### EXERCISE MATERIALS

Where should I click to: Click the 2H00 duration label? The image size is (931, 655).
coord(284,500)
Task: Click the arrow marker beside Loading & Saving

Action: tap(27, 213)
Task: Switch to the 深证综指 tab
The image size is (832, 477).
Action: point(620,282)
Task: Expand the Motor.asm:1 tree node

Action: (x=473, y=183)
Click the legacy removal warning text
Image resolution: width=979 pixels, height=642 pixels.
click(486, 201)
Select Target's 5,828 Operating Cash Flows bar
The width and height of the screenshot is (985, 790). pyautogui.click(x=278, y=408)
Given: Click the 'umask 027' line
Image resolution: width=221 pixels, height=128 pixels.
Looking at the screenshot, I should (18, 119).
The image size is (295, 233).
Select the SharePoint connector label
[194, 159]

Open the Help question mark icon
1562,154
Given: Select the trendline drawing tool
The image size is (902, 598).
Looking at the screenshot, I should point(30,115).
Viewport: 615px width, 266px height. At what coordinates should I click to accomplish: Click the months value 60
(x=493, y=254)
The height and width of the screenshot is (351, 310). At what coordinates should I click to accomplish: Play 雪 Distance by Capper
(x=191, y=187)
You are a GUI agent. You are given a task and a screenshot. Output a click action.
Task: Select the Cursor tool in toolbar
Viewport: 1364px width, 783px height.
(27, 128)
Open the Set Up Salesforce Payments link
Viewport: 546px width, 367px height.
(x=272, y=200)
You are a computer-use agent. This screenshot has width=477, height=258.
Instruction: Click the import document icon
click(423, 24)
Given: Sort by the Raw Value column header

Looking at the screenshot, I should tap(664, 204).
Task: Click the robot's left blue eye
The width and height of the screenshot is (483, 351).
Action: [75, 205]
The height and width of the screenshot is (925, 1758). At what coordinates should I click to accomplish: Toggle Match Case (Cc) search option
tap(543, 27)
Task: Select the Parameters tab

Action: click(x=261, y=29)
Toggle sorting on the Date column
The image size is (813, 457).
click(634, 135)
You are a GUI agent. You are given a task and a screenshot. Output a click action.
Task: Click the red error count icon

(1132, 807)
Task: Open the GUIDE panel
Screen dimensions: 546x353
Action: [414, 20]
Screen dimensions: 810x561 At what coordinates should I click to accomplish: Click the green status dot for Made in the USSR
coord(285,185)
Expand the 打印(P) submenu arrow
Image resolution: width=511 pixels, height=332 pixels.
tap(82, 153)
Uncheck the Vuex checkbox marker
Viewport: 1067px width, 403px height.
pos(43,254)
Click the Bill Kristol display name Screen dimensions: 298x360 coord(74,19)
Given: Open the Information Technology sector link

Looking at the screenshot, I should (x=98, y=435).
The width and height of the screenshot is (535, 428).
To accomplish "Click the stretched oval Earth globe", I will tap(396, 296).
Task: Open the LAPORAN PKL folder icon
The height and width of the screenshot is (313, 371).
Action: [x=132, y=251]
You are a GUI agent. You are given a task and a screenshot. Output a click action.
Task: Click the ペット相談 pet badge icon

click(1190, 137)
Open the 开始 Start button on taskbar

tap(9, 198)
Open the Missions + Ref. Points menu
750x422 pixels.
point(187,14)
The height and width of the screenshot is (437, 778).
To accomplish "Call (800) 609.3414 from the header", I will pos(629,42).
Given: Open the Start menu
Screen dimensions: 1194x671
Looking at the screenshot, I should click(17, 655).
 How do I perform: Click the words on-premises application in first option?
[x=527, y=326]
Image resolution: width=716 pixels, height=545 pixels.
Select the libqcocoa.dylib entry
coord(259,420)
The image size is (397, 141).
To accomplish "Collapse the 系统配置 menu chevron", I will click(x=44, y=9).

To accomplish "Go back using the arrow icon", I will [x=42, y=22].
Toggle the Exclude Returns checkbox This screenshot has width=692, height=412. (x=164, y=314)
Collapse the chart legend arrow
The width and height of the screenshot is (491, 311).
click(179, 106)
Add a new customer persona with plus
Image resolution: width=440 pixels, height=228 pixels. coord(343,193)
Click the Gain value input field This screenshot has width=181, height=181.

### WHAT IS EXPECTED
Can you transcribe all of the data above, line for line, without changing anything?

### IN RESPONSE
Where should I click to: Click the 2H00 duration label? The image size is (931, 655).
coord(284,500)
Task: Click the arrow marker beside Loading & Saving

Action: tap(27, 213)
Task: Switch to the 深证综指 tab
The image size is (832, 477).
Action: point(620,282)
Task: Expand the Motor.asm:1 tree node

Action: (x=473, y=183)
Click the legacy removal warning text
Image resolution: width=979 pixels, height=642 pixels.
click(486, 201)
Select Target's 5,828 Operating Cash Flows bar
The width and height of the screenshot is (985, 790). pyautogui.click(x=278, y=408)
Given: Click the 'umask 027' line
Image resolution: width=221 pixels, height=128 pixels.
Looking at the screenshot, I should (18, 119).
The image size is (295, 233).
Select the SharePoint connector label
[194, 159]

Open the Help question mark icon
1562,154
Given: Select the trendline drawing tool
The image size is (902, 598).
Looking at the screenshot, I should point(30,115).
Viewport: 615px width, 266px height. At what coordinates should I click to accomplish: Click the months value 60
(x=493, y=254)
The height and width of the screenshot is (351, 310). At what coordinates should I click to accomplish: Play 雪 Distance by Capper
(x=191, y=187)
You are a GUI agent. You are given a task and a screenshot. Output a click action.
Task: Select the Cursor tool in toolbar
Viewport: 1364px width, 783px height.
(27, 128)
Open the Set Up Salesforce Payments link
Viewport: 546px width, 367px height.
(x=272, y=200)
You are a computer-use agent. This screenshot has width=477, height=258.
Instruction: Click the import document icon
click(423, 24)
Given: Sort by the Raw Value column header

Looking at the screenshot, I should tap(664, 204).
Task: Click the robot's left blue eye
The width and height of the screenshot is (483, 351).
Action: [75, 205]
The height and width of the screenshot is (925, 1758). At what coordinates should I click to accomplish: Toggle Match Case (Cc) search option
tap(543, 27)
Task: Select the Parameters tab

Action: click(x=261, y=29)
Toggle sorting on the Date column
The image size is (813, 457).
click(634, 135)
You are a GUI agent. You are given a task and a screenshot. Output a click action.
Task: Click the red error count icon

(1132, 807)
Task: Open the GUIDE panel
Screen dimensions: 546x353
Action: [414, 20]
Screen dimensions: 810x561 At what coordinates should I click to accomplish: Click the green status dot for Made in the USSR
coord(285,185)
Expand the 打印(P) submenu arrow
Image resolution: width=511 pixels, height=332 pixels.
tap(82, 153)
Uncheck the Vuex checkbox marker
Viewport: 1067px width, 403px height.
pos(43,254)
Click the Bill Kristol display name Screen dimensions: 298x360 coord(74,19)
Given: Open the Information Technology sector link

Looking at the screenshot, I should (x=98, y=435).
The width and height of the screenshot is (535, 428).
To accomplish "Click the stretched oval Earth globe", I will tap(396, 296).
Task: Open the LAPORAN PKL folder icon
The height and width of the screenshot is (313, 371).
Action: [x=132, y=251]
You are a GUI agent. You are given a task and a screenshot. Output a click action.
Task: Click the ペット相談 pet badge icon

click(1190, 137)
Open the 开始 Start button on taskbar

tap(9, 198)
Open the Missions + Ref. Points menu
750x422 pixels.
point(187,14)
The height and width of the screenshot is (437, 778).
To accomplish "Call (800) 609.3414 from the header", I will pos(629,42).
Given: Open the Start menu
Screen dimensions: 1194x671
Looking at the screenshot, I should click(17, 655).
 How do I perform: Click the words on-premises application in first option?
[x=527, y=326]
Image resolution: width=716 pixels, height=545 pixels.
Select the libqcocoa.dylib entry
coord(259,420)
The image size is (397, 141).
To accomplish "Collapse the 系统配置 menu chevron", I will click(x=44, y=9).

To accomplish "Go back using the arrow icon", I will [x=42, y=22].
Toggle the Exclude Returns checkbox This screenshot has width=692, height=412. (x=164, y=314)
Collapse the chart legend arrow
The width and height of the screenshot is (491, 311).
click(179, 106)
Add a new customer persona with plus
Image resolution: width=440 pixels, height=228 pixels. coord(343,193)
Click the Gain value input field This screenshot has width=181, height=181.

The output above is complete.